Tear, o portal digital oferece conteúdo e cadastro de iniciativas e projetos de mulheres empreendedoras em todo o país. No segundo semestre haverá a abertura da Casa Tear, em São Paulo.

“Através da Tear, potencializaremos a força e a sensibilidade da mulher, oferecendo um lugar de crescimento profissional e pessoal, um ponto de encontro, um espaço de respiro”, explica a publicitária Marcella Mugnaini, uma das fundadoras da Tear e CEO da UP, Laboratório de Projetos Transmídia em São Paulo. “Trabalhando com tecnologia, cansei de ser a única mulher nas reuniões, cansei de ouvir piadinhas sexistas e machistas de colegas de trabalho. Todas nós aqui passamos por essas situações constrangedoras e misóginas e resolvemos criar mecanismos para dar um basta nisso. A Tear nasceu para romper esse teto de vidro que impede a ascensão profissional feminina no Brasil”, complementa Isabela Ventura, publicitária e uma das fundadoras da Tear. Isabela atualmente é CEO da SQUID, plataforma que conecta microinfluenciadores com grandes marcas. Também foi diretora geral da Lomadee, empresa do Grupo Buscapé, onde recebeu nos últimos 3 anos o prêmio Digitalks como profissional que mais se destacou no mercado digital na categoria Marketing de Afiliados.

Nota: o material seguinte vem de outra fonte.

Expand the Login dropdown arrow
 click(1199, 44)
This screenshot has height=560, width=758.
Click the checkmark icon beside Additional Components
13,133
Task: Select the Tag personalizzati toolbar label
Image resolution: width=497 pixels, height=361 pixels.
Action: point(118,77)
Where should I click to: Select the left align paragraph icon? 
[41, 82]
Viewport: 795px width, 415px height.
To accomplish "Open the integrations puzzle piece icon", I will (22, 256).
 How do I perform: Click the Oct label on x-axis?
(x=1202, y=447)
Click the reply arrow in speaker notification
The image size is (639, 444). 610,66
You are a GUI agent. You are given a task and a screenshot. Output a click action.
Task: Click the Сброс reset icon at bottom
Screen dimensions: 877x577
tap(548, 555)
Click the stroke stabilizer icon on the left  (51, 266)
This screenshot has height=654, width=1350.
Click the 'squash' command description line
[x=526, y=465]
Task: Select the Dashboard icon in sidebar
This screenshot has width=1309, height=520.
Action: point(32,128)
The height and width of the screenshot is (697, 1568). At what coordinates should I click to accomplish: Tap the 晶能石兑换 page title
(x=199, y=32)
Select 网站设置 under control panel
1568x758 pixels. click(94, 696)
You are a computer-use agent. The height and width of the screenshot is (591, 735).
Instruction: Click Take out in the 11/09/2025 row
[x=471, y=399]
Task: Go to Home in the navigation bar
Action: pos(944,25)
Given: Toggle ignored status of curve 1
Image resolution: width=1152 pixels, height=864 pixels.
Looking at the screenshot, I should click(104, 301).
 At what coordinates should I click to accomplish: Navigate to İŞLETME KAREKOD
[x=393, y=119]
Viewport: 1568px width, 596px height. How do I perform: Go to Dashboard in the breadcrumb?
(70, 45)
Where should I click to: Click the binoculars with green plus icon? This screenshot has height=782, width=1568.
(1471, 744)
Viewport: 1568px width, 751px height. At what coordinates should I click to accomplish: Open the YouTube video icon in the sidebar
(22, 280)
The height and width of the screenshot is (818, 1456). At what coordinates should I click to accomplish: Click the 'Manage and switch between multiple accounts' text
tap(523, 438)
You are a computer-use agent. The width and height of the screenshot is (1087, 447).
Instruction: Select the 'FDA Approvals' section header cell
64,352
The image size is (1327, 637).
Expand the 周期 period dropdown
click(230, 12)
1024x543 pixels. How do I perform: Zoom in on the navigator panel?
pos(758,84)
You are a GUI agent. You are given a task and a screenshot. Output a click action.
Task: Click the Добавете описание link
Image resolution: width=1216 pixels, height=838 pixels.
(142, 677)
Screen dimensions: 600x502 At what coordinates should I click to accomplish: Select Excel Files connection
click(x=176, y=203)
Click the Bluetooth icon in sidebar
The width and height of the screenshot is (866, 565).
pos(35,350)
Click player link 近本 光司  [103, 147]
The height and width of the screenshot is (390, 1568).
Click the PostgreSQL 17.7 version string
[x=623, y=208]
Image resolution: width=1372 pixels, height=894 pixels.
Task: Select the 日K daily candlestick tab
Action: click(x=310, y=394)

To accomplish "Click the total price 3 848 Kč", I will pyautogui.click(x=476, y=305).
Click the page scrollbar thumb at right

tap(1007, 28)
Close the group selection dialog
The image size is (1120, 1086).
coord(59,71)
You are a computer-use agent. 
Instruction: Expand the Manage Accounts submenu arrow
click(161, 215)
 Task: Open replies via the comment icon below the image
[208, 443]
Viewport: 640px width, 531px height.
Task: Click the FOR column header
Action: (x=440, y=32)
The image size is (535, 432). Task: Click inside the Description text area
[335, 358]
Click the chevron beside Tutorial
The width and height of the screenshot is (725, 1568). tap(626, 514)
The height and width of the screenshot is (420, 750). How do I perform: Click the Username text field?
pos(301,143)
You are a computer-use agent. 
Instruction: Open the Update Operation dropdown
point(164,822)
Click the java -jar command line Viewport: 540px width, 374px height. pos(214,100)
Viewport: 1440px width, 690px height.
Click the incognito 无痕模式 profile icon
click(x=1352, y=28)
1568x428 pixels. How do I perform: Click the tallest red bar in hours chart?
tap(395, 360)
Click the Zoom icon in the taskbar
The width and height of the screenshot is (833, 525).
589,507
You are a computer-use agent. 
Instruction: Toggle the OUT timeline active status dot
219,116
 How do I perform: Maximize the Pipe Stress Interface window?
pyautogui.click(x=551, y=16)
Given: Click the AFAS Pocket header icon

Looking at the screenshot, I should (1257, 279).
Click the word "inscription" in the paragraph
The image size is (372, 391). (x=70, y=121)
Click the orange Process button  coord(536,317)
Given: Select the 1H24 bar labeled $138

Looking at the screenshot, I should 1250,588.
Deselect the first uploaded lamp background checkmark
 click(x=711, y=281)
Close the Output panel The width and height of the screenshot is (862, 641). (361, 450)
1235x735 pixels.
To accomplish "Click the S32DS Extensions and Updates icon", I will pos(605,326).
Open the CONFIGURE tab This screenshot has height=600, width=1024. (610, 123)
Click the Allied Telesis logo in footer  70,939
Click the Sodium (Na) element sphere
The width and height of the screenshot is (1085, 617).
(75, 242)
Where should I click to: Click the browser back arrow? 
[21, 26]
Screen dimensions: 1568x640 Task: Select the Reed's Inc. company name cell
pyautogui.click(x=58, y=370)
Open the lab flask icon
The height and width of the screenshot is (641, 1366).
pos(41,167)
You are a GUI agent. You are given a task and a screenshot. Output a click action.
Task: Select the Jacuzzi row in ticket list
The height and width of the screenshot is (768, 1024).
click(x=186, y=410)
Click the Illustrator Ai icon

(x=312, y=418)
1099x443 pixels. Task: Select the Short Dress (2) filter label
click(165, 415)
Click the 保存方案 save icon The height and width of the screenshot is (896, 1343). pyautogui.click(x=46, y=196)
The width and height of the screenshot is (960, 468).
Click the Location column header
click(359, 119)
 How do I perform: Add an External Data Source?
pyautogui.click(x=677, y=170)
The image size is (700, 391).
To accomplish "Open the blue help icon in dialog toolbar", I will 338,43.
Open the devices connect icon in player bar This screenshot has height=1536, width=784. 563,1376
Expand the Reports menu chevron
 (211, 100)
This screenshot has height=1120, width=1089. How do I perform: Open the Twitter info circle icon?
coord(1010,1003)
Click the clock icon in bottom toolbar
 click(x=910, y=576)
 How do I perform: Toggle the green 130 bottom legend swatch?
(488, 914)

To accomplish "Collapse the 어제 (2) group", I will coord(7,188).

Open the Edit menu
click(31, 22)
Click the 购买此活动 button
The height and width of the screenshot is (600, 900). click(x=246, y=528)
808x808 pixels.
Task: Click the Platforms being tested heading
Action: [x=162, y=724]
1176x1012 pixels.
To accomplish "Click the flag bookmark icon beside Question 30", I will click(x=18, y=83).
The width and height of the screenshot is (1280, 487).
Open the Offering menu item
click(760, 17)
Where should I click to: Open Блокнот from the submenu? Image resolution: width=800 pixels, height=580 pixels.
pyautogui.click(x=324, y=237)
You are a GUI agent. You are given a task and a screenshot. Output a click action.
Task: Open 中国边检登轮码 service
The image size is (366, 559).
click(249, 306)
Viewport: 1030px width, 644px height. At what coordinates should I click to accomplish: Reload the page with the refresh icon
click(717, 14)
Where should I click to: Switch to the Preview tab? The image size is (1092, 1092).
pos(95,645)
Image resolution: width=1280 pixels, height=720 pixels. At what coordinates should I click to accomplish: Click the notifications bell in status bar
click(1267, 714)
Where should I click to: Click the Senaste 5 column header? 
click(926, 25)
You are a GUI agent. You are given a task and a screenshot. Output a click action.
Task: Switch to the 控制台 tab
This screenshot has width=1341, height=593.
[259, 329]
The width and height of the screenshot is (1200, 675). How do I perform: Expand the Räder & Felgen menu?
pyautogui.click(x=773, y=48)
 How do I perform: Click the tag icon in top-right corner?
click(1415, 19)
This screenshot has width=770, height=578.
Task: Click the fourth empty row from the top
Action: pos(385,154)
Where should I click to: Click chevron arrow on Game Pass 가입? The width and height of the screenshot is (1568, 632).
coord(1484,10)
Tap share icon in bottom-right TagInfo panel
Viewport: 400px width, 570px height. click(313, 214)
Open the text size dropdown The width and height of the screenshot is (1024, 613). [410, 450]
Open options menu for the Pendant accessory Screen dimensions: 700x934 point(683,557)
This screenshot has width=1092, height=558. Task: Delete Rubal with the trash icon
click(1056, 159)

No Brasil, as mulheres ganham menos do que os homens e são as maiores vítimas de assédio sexual no trabalho, normalmente cometido por homens em situação de hierarquia superior. Segundo o Instituto Ipsos, em pesquisa em 24 países, 41% das entrevistadas no Brasil confessaram ter medo de se expressar e de lutar pelos seus direitos. Esse percentual é bem maior do que a média global, que ficou em 26%. As mulheres do Brasil ficaram atrás apenas das indianas (as mais receosas em brigar pelos seus direitos, com 54%) e das turcas (47%). Motivos não faltam: aqui, a cada 11 segundos uma mulher é violentada; a cada 10 minutos, uma mulher é estuprada; e a cada 90 minutos uma mulher é assassinada, de acordo com o IPEA. Todas essas violências estão relacionadas à questão de gênero.